К десяти часам, насколько хватал глаз, все окрестности были заполнены гудящей толпой. По шоссе, ведущему из Москвы, было трудно проехать из-за плотных масс любопытных, желавших увидеть участников полета. По нему оставалась узкая дорожка, едва достаточная для легковой машины. Автомобили замедляли ход и буквально «продирались» через эту живую стену. Звездоплавателей встречали громом приветствий. Их легко узнавали по портретам или специального покроя кожаному комбинезону.
К одиннадцати часам поток машин стал реже, но никто не уходил с шоссе. Ждали Камова. Все члены экипажа «СССР-КС 3» уже проехали, а он все не появлялся. Москвичи хотели видеть знаменитого конструктора, первого на Земле звездоплавателя, ставшего при жизни легендарным героем.
В вестибюле «вокзала» собрались все приглашенные на старт. Члены правительства, сотрудники Космического института, ученые, родные и друзья окружали тех, кто сегодня покидал Землю и отправлялся в далекий, полный неведомых опасностей путь.

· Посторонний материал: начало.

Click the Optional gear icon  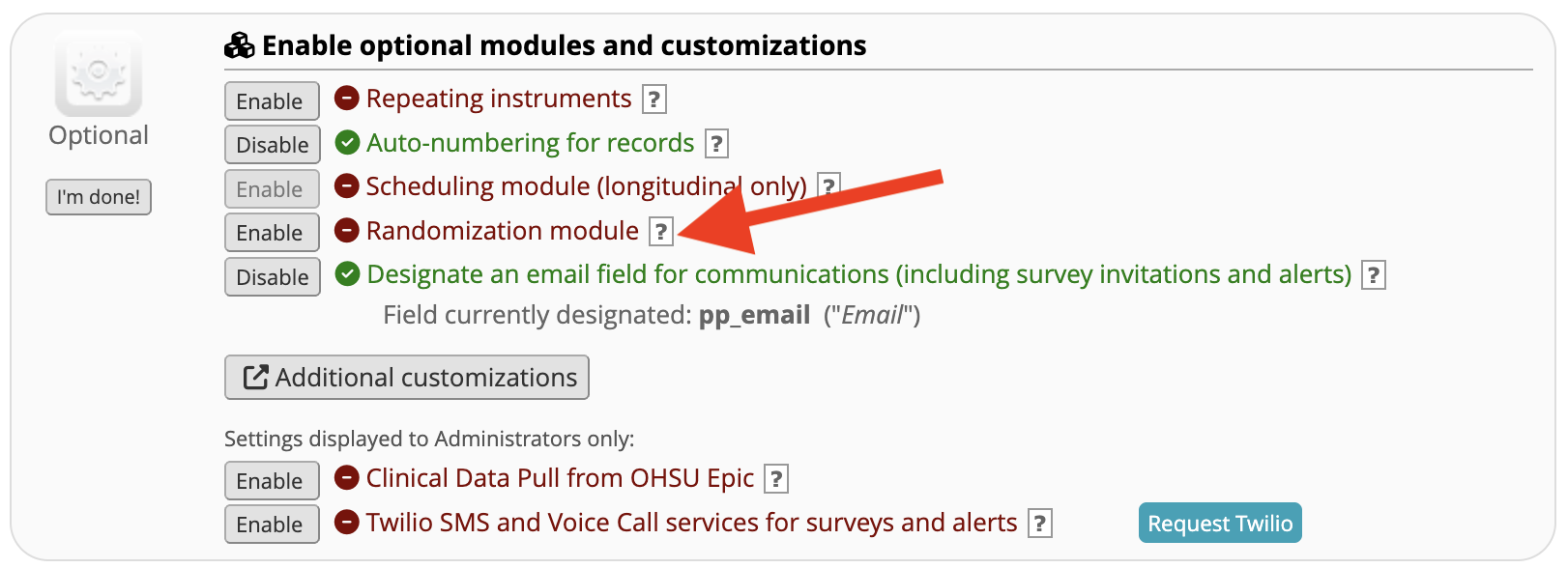(x=99, y=73)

Белопольский и его заместитель — Борис Николаевич Мельников — стояли у стеклянной двери, ведущей на поле. Возле них были: Ольга Мельникова, Серафима Петровна Камова и сестра Белопольского, совершенно седая старушка — его единственная родственница. Тут же, на одном из диванов, сидел Арсен Георгиевич Пайчадзе, с женой и дочерью.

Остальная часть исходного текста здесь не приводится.